PostPosted: Sun Jul 14, 2002 5:36 am    Post subject: Re: Mail subsystem defaults, adding authentication. Reply with quote

On Sat, Jul 13, 2002 at 05:24:59PM -0700, Terry Lambert wrote:
Quote:
You can (and should) use STARTTLS with SMTP AUTH PLAIN/LOGIN and do not
(and should not) use SMTP over SSL as it is non-standard.

IMO, this is broken. Here's why: Implementation of SSL in the
kernel is a foregone conclusion.
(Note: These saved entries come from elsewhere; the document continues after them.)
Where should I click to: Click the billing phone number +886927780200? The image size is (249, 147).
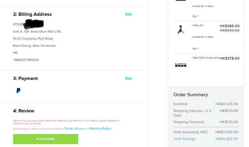pyautogui.click(x=26, y=60)
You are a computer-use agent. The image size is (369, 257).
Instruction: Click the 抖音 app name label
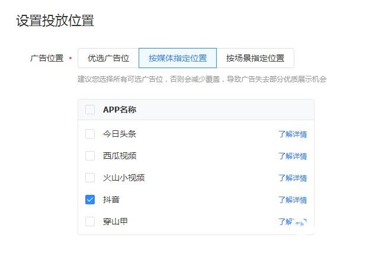point(111,200)
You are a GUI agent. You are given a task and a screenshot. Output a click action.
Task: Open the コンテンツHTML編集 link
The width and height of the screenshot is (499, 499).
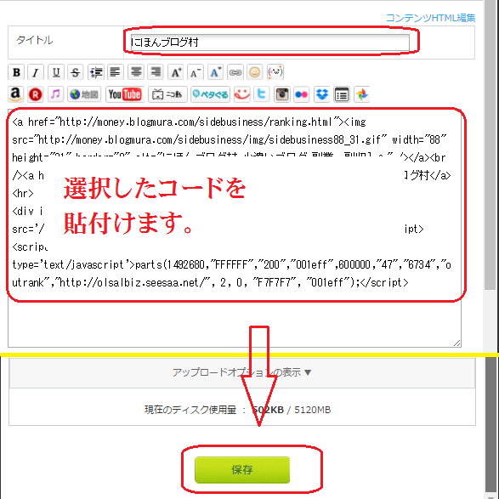[431, 18]
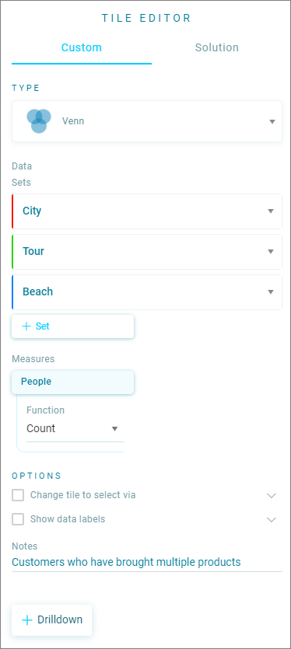The height and width of the screenshot is (649, 291).
Task: Click the Venn diagram icon
Action: tap(39, 120)
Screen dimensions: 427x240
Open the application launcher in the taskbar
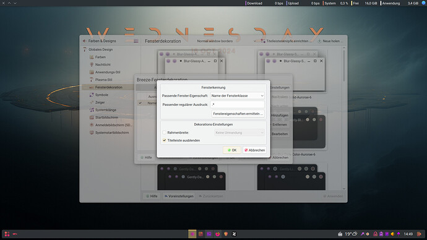pos(7,234)
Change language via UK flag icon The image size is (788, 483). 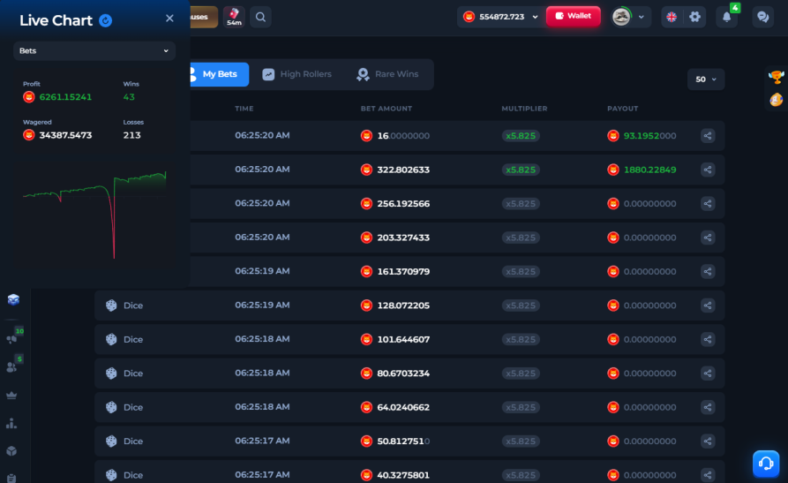tap(672, 17)
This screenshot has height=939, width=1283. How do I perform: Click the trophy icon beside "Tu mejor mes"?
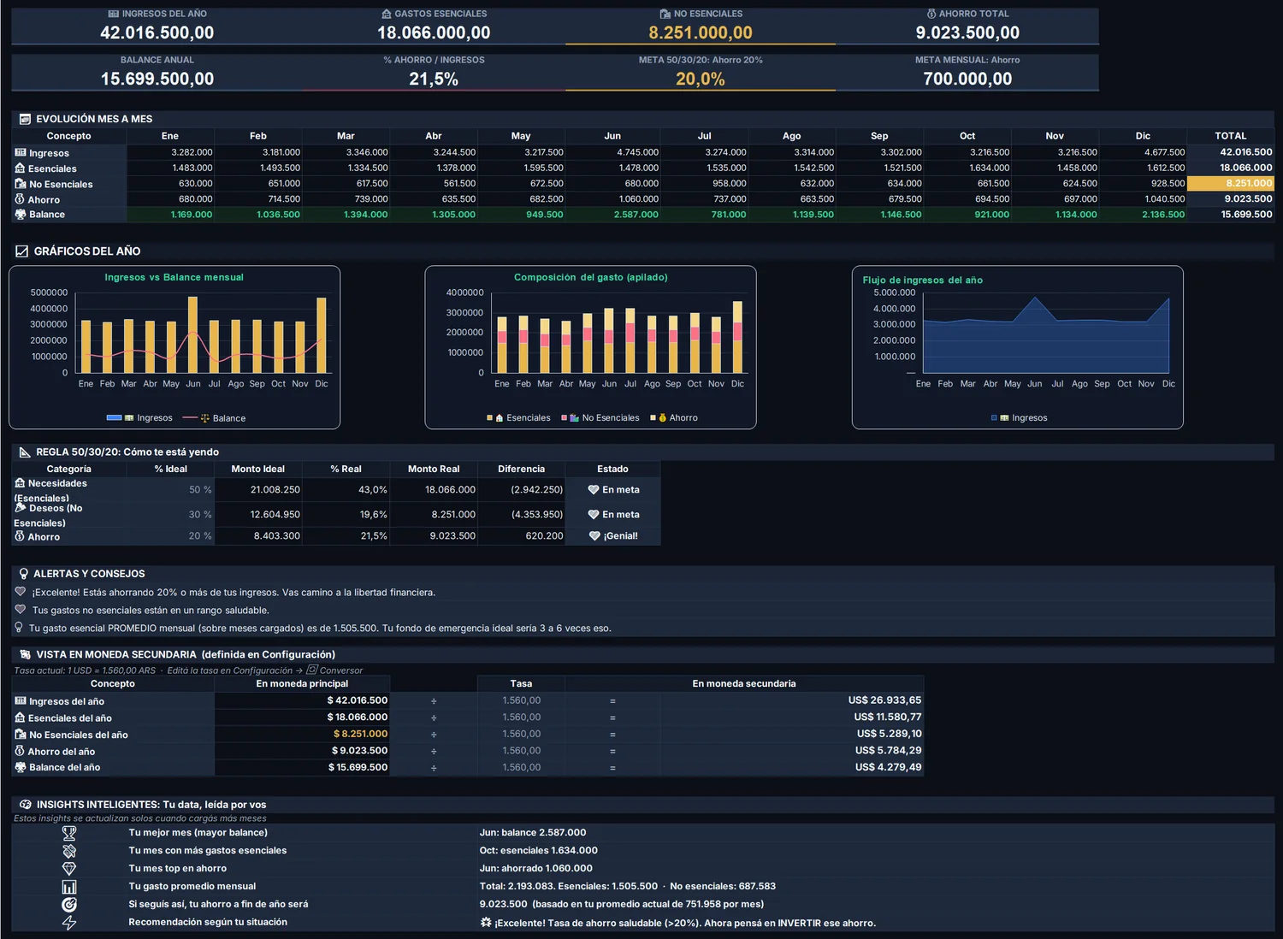point(69,833)
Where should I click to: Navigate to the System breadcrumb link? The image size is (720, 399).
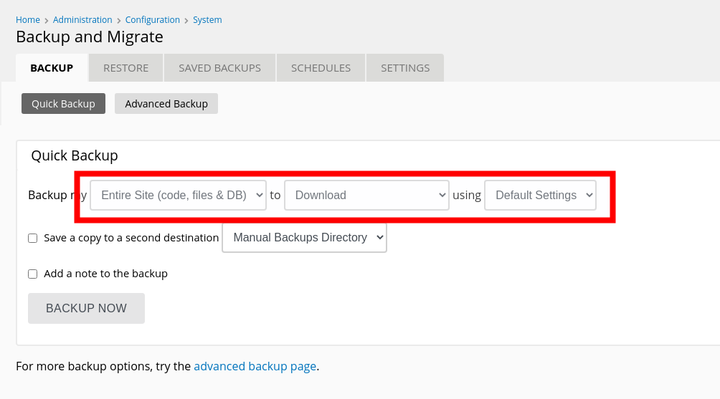pos(207,20)
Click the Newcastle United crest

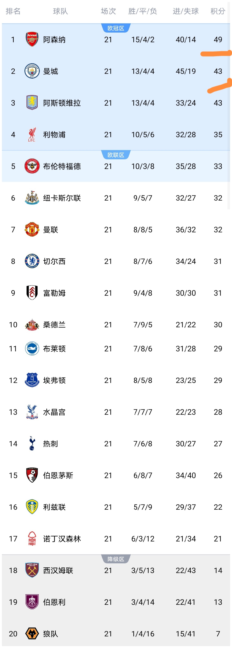click(32, 198)
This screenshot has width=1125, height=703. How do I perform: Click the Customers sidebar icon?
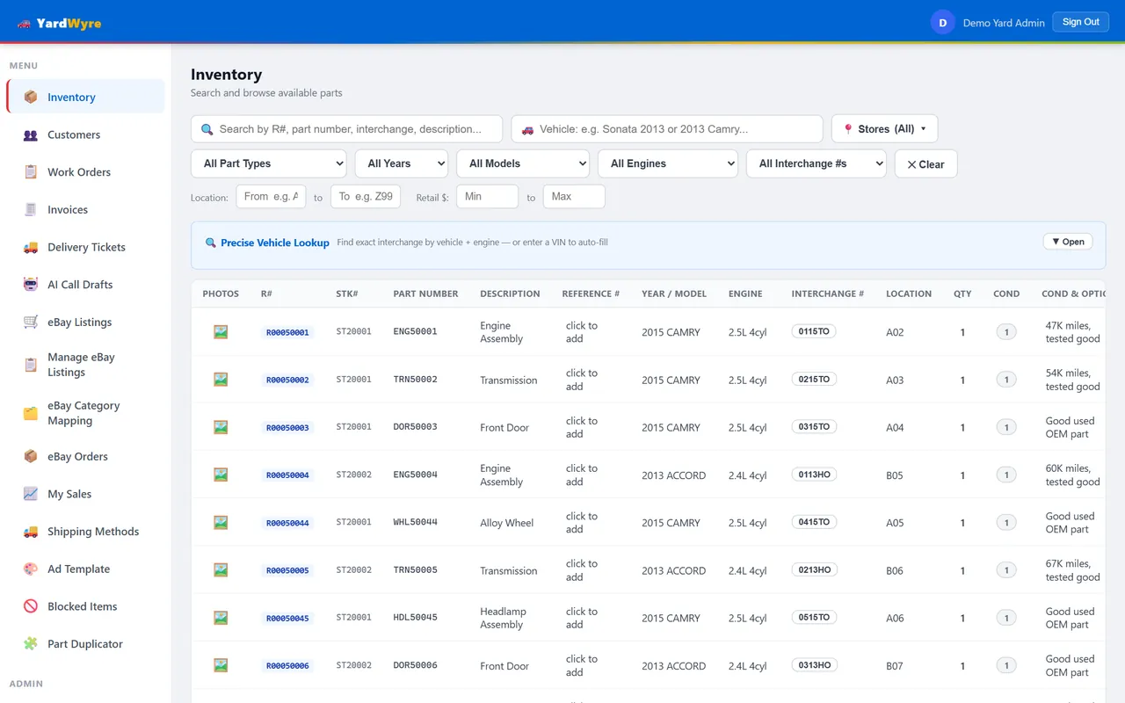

It is a matter of "when", not
"if", due to work like that of Sam Leffler's recent porting of
the OpenBSD crypto hardware interface framework to FreeBSD.

Basically, asking for conversion of a socket from one type to
another is not something that will necessarily be supportable.

With SSL you still do a normal socket connect anyway and than
call SSL_connect/accept on the already existing connection.
What's the matter with exchanging packets before doing that?
Does that mean that the SSL API changes?

Quote:
The whole "STARTTLS" thing was introduced to kludge around the
lack of IPSEC support in IPv4. Even if you argue that it's an
issue for IPv4 because IPSEC bloats the hell out of IPv4 even
when it's not being used, IPv6 requires implementation of IPSEC
for it to be called an IPv6 implementation.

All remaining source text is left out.